Une nouvelle soirée vertigineuse
Au final, quoi ? Si on écrit ces lignes, c’est que vous vous doutez bien qu’on a survécu. Non seulement, nous avons survécu à l’expérience en elle-même mais aussi à l’idée qu’on se faisait du personnage principal. Le portrait de Graou que nous avions publié il y a quelques mois en est le résultat. Le film que nous sortons raconte l’histoire d'une rencontre. De l’ensemble du processus qui nous a mené à cette petite baraque de La Palud à la découverte d’un grimpeur qui mérite bien tous les contes qui lui sont associés. Et entre les deux : des moments vertigineux et une certaine idée de l’escalade - pure, libre, engagée - qui semble résister à tout lorsqu’elle est pensée depuis le sommet des Gorges du Verdon.

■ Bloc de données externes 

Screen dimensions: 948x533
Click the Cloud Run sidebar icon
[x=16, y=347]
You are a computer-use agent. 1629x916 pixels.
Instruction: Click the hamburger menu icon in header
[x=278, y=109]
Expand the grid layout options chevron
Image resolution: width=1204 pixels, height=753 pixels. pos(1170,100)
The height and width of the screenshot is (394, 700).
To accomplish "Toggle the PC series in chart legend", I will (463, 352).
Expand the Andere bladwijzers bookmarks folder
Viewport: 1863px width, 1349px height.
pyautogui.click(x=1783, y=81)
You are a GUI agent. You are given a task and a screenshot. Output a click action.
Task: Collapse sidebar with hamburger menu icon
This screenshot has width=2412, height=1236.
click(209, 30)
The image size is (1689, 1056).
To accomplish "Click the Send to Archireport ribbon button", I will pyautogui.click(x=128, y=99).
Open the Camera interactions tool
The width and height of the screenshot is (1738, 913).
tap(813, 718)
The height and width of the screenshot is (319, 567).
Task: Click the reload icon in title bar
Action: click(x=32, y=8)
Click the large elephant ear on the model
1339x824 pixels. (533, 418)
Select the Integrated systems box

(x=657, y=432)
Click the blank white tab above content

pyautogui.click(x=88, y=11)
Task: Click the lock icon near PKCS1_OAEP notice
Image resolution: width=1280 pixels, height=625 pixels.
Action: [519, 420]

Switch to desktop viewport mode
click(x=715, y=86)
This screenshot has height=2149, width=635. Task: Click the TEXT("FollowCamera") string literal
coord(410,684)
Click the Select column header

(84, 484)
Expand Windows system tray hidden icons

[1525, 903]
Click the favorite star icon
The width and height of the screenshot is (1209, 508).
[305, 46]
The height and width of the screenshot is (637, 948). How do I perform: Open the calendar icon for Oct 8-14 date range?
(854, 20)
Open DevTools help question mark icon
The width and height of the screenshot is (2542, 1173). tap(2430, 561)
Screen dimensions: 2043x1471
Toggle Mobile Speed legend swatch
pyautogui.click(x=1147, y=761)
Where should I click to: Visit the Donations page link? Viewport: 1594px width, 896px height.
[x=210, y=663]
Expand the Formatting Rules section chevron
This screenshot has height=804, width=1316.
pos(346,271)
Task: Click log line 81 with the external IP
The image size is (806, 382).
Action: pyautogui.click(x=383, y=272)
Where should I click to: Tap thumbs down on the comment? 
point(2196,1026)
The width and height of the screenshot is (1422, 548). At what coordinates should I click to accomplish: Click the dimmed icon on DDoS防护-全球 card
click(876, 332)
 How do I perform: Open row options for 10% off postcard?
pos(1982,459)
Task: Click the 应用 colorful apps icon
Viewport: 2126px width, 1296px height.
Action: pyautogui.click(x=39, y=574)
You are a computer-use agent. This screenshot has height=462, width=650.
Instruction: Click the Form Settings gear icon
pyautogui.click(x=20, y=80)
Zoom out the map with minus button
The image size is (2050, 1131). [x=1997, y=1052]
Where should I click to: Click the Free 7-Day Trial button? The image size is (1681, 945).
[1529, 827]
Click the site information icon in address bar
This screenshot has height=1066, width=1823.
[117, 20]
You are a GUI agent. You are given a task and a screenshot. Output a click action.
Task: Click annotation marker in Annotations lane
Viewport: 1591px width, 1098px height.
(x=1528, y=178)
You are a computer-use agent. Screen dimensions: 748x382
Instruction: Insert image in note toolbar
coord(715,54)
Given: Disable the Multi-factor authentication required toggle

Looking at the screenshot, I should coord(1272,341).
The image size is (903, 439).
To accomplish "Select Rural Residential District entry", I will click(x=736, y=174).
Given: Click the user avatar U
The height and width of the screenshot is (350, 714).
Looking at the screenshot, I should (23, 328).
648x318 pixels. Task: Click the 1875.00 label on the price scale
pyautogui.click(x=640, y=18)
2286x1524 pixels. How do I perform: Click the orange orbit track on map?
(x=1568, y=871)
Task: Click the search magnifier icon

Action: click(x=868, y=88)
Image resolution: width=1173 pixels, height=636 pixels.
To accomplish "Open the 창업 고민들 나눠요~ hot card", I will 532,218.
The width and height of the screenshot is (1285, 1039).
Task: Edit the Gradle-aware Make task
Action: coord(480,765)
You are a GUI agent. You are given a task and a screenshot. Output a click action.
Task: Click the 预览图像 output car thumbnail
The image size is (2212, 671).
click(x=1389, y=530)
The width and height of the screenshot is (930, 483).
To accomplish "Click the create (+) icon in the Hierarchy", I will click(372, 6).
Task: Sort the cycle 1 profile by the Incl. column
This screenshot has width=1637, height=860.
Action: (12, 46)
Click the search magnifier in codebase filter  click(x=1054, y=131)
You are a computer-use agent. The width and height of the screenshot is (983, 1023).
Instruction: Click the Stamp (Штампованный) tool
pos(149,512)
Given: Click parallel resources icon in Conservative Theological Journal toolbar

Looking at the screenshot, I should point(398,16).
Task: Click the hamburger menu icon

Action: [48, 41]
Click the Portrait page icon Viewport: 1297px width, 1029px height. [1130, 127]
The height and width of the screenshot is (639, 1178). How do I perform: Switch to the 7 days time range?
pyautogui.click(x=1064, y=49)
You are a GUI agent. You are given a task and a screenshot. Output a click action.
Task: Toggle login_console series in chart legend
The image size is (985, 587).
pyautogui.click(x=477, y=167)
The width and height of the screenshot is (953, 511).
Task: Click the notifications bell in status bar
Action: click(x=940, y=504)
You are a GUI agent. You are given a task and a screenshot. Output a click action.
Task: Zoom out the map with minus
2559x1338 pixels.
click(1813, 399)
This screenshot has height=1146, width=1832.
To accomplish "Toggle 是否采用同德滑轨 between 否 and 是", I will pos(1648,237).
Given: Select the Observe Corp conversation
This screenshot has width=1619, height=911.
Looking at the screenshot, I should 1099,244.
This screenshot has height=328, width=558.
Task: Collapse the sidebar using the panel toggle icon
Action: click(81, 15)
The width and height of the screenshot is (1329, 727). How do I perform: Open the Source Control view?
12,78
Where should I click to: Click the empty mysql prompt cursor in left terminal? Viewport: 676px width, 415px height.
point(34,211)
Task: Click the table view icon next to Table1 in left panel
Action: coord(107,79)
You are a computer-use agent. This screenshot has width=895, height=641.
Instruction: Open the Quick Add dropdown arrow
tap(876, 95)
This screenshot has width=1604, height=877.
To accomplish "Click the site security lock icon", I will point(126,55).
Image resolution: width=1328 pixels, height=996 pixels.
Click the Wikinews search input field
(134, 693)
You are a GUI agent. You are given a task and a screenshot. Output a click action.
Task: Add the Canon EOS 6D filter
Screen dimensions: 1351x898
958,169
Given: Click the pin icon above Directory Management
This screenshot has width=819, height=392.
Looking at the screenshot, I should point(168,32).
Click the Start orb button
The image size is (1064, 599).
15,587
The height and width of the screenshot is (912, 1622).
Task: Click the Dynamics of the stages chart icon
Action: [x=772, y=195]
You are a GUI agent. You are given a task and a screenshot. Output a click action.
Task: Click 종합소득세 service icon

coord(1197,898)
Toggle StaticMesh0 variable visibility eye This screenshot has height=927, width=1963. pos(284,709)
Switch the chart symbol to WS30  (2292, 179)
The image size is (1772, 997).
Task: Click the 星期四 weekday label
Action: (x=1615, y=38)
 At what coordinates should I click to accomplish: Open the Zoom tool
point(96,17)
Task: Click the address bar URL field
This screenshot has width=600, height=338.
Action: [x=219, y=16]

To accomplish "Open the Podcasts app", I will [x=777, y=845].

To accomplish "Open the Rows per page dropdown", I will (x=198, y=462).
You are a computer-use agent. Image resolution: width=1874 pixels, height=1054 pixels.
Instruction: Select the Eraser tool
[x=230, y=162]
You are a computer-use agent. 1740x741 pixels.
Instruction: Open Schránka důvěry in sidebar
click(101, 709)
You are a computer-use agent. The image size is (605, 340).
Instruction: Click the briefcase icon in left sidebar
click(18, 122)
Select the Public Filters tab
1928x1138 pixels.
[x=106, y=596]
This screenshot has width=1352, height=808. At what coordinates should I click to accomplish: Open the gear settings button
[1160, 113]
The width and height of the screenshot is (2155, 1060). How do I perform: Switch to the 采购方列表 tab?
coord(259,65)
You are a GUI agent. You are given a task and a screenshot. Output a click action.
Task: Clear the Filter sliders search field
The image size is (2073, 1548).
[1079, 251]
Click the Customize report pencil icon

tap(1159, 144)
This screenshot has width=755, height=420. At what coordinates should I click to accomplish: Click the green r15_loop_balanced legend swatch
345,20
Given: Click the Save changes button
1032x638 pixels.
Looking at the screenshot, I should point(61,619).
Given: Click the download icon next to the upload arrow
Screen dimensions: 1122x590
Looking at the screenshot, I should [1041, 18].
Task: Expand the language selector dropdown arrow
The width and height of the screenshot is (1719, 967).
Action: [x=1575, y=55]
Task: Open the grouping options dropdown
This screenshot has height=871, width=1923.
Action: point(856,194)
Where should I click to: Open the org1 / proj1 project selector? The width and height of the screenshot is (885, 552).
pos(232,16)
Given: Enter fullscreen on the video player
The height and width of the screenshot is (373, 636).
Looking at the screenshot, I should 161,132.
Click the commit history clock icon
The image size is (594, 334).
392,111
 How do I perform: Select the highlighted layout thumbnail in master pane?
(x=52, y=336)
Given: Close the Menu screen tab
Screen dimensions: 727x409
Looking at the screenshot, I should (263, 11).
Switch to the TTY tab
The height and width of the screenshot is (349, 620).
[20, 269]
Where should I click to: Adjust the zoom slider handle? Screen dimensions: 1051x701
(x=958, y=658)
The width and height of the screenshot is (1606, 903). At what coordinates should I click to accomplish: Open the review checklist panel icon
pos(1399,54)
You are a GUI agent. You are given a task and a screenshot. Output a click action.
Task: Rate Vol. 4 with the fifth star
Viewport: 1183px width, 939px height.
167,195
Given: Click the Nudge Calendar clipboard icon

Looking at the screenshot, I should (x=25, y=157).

Graou, c’est donc notre premier film. Après avoir longuement travaillé sur le projet et son personnage principal, on ne sait toujours pas vraiment pourquoi Bruno Clément a été surnommé ainsi. Même le principal intéressé l’ignore. Plein d’histoires s’entremêlent, aucune ne se répète. C’est pour cela que ce titre nous plaisait bien. Chacun·e pourra se faire sa propre idée en regardant le parcours d’un grimpeur exceptionnel et des gars un peu flippés qui ont essayé de suivre sa trace. Car au-delà d’un film sur une légende du Verdon, ce sont sans doute les 20 minutes qui résument le mieux Vertige Media depuis ses débuts. Deux types qui se lancent dans une aventure verticale en ne sachant pas vraiment dans quoi ils mettent les mains. Le reste, c’est à vous de voir.